Tuccillo, invece, un sogno ce l’aveva, passava ogni pomeriggio davanti casa mia. Lui voleva volare come un angioletto.
Ogni volta che vedeva passare qualcuno si toglieva il cappello, lo buttava a terra e iniziava ad agitare le braccia come a voler spiccare il volo.
Le persone amavano il suo sogno e partecipavano con occhi pieni di curiosità: aspettavano di vederlo spiccare il volo un giorno o l’altro. Tuccillo vedeva i loro volti contenti e agitava le braccia ancora di più. Lui eseguiva: «Tuccillo, fai l’angioletto»

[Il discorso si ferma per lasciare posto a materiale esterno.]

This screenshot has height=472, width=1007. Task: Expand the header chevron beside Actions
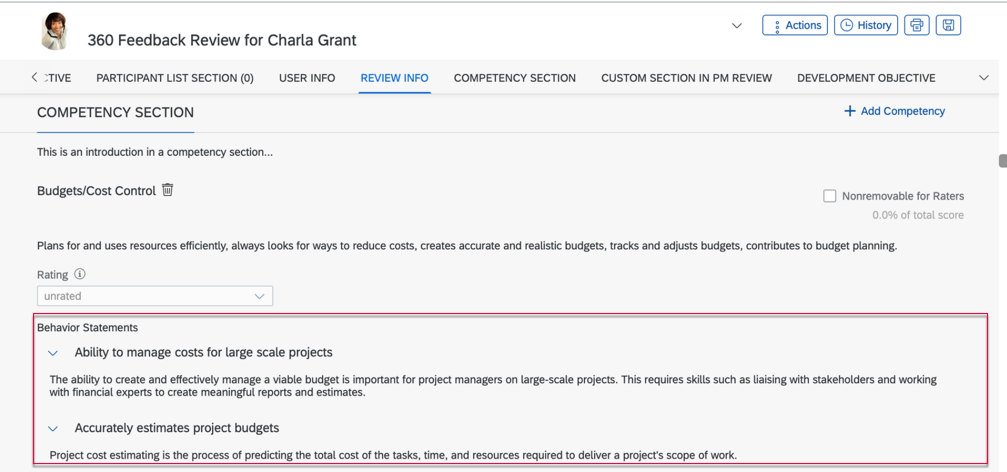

«Fai l’angioletto» ripeteva e cercava di spiccare voli con le sue braccia assurde, ma quando lo accerchiavano e iniziavano a schernirlo, Tuccillo si sedeva a terra e piangeva e io volevo andargli vicino e dirgli: le tue braccia non sono ali. Tu non potrai mai volare.
La folla lo incitava, invece, e mi allontanava: non volevano perdere il loro passatempo, il dimostrare quanto lui fosse malato. Perché per loro era solo un malato, uno squilibrato. Questa era la bontà che i poveri mostravano! Questi erano coloro che meritavano di entrare nel regno dei cieli.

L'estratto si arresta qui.